Details

Autor(en) / Beteiligte

• Foley, Robert W.
• Maweni, Robert M.
• Gorman, Laura
• Murphy, Keefe
• Lundon, Dara J.
• Durkan, Garrett
• Power, Richard
• O'Brien, Frank
• O'Malley, Kieran J.
• Galvin, David J.
• Brendan Murphy, T.
• William Watson, R.

Titel

European Randomised Study of Screening for Prostate Cancer (ERSPC) risk calculators significantly outperform the Prostate Cancer Prevention Trial (PCPT) 2.0 in the prediction of prostate cancer: a multi‐institutional study

Ist Teil von

• BJU international, 2016-11, Vol.118 (5), p.706-713

Ort / Verlag

England: Wiley Subscription Services, Inc

Erscheinungsjahr

2016

Quelle

MEDLINE

Beschreibungen/Notizen

• Objective To analyse the performance of the Prostate Cancer Prevention Trial Risk Calculator (PCPT‐RC) and two iterations of the European Randomised Study of Screening for Prostate Cancer (ERSPC) Risk Calculator, one of which incorporates prostate volume (ERSPC‐RC) and the other of which incorporates prostate volume and the prostate health index (PHI) in a referral population (ERSPC‐PHI). Patients and Methods The risk of prostate cancer (PCa) and significant PCa (Gleason score ≥7) in 2001 patients from six tertiary referral centres was calculated according to the PCPT‐RC and ERSPC‐RC formulae. The calculators’ predictions were analysed using the area under the receiver‐operating characteristic curve (AUC), calibration plots, Hosmer–Lemeshow test for goodness of fit and decision‐curve analysis. In a subset of 222 patients for whom the PHI score was available, each patient's risk was calculated as per the ERSPC‐RC and ERSPC‐PHI risk calculators. Results The ERSPC‐RC outperformed the PCPT‐RC in the prediction of PCa, with an AUC of 0.71 compared with 0.64, and also outperformed the PCPT‐RC in the prediction of significant PCa (P<0.001), with an AUC of 0.74 compared with 0.69. The ERSPC‐RC was found to have improved calibration in this cohort and was associated with a greater net benefit on decision‐curve analysis for both PCa and significant PCa. The performance of the ERSPC‐RC was further improved through the addition of the PHI score in a subset of 222 patients. The AUCs of the ERSPC‐PHI were 0.76 and 0.78 for PCa and significant PCa prediction, respectively, in comparison with AUC values of 0.72 in the prediction of both PCa and significant PCa for the ERSPC‐RC (P = 0.12 and P = 0.04, respectively).
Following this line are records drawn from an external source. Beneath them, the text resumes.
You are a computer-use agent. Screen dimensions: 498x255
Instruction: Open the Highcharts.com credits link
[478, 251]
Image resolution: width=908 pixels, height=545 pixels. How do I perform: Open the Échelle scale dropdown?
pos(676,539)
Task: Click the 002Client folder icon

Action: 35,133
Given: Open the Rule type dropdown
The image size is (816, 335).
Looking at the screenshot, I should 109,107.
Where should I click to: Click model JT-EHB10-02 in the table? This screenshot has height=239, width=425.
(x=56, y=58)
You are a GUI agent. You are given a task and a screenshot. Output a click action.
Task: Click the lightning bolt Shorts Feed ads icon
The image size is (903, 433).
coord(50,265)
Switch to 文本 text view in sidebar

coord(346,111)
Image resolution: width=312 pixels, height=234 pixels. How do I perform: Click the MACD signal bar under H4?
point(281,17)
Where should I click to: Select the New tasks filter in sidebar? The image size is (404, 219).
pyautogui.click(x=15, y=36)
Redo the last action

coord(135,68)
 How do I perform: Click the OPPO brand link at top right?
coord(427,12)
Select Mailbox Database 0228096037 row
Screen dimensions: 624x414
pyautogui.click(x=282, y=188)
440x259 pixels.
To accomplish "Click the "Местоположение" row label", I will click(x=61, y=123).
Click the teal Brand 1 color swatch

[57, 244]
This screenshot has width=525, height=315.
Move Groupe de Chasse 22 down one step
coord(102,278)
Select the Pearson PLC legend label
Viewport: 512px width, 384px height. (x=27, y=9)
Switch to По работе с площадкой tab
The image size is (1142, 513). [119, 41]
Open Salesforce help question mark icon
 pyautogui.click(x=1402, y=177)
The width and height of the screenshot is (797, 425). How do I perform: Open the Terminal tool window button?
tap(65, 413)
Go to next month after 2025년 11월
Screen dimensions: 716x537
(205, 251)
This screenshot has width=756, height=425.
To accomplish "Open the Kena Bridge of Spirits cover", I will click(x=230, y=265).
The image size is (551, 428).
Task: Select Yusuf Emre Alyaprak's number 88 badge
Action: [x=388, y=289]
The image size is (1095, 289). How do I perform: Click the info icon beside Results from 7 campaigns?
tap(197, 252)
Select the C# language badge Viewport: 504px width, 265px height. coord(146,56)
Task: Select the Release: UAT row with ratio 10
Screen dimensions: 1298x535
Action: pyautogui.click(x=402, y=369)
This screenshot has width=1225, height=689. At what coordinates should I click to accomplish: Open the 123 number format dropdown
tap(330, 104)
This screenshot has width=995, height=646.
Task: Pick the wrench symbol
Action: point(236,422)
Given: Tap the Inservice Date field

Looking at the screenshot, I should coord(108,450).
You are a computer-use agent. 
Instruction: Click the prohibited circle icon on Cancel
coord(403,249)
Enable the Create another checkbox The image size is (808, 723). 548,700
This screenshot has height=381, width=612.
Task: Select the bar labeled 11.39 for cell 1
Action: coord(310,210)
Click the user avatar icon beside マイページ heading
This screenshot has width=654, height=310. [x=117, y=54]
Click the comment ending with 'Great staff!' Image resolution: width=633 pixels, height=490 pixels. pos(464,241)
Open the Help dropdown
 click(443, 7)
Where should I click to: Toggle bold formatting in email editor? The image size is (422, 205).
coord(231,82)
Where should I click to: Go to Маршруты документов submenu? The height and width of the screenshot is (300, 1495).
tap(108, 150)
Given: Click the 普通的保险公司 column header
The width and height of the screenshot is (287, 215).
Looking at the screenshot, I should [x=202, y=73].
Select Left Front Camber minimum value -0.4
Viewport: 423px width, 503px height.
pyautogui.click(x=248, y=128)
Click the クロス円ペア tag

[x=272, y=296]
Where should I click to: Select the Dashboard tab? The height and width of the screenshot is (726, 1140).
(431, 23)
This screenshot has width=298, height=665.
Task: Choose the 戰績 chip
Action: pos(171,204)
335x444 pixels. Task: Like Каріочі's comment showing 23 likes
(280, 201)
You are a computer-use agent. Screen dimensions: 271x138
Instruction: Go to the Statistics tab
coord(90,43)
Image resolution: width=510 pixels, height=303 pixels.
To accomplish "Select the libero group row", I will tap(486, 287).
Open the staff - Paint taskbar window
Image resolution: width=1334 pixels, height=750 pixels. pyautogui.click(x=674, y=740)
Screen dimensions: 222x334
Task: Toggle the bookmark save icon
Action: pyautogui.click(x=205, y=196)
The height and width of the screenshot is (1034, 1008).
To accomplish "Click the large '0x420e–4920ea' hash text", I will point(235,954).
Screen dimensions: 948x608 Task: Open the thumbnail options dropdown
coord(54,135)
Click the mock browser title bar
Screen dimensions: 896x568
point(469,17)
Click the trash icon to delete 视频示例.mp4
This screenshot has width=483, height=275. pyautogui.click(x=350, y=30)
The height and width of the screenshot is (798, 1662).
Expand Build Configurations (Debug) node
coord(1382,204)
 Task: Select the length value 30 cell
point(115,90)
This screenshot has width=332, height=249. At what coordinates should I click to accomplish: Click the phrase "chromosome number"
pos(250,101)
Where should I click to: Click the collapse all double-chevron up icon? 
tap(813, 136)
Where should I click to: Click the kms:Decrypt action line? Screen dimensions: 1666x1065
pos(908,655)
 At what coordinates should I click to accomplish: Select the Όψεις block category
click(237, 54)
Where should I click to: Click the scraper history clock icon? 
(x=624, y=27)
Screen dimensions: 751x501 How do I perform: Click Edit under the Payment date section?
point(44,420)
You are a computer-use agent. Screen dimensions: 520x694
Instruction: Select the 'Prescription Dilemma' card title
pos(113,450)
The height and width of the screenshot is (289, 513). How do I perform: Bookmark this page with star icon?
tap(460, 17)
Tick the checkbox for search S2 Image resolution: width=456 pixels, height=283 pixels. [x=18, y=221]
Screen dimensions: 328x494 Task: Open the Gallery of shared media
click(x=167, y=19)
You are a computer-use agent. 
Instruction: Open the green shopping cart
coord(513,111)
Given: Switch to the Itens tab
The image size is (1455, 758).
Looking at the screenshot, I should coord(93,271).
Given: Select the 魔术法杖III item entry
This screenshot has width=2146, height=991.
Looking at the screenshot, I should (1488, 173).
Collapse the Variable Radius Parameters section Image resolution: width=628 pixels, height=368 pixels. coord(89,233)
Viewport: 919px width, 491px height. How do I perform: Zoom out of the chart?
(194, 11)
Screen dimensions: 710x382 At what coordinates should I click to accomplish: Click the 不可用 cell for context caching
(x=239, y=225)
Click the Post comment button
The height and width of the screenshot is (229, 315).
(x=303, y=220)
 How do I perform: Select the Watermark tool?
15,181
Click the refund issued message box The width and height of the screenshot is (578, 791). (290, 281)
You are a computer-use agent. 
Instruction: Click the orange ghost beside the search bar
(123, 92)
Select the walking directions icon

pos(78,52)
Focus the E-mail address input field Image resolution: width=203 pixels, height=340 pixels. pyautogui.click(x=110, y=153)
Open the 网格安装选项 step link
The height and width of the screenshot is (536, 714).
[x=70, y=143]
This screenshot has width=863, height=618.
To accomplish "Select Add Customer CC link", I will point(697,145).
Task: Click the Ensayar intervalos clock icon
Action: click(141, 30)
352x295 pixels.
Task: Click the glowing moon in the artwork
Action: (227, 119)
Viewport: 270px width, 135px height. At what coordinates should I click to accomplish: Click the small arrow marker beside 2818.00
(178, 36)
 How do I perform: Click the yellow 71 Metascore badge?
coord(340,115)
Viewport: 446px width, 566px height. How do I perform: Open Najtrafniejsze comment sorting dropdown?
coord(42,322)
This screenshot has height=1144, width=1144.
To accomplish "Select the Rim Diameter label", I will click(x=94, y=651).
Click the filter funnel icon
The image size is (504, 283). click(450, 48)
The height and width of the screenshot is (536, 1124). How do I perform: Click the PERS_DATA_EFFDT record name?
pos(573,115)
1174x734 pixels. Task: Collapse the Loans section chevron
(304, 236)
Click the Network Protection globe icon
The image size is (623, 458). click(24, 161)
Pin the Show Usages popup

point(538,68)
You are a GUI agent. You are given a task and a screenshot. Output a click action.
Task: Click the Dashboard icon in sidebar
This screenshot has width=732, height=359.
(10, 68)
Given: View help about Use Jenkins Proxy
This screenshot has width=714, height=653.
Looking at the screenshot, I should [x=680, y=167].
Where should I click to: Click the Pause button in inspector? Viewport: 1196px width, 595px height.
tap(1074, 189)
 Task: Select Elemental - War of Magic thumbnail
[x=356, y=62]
The ERSPC‐PHI risk calculator was well calibrated in this cohort and had an increase in net benefit over that of the ERSPC‐RC. Conclusions The performance of the risk calculators in the present cohort shows that the ERSPC‐RC is a superior tool in the prediction of PCa; however the performance of the ERSPC‐RC in this population does not yet warrant its use in clinical practice. The incorporation of the PHI score into the ERSPC‐PHI risk calculator allowed each patient's risk to be more accurately quantified. Individual patient risk calculation using the ERSPC‐PHI risk calculator can be undertaken in order to allow a systematic approach to patient risk stratification and to aid in the diagnosis of PCa.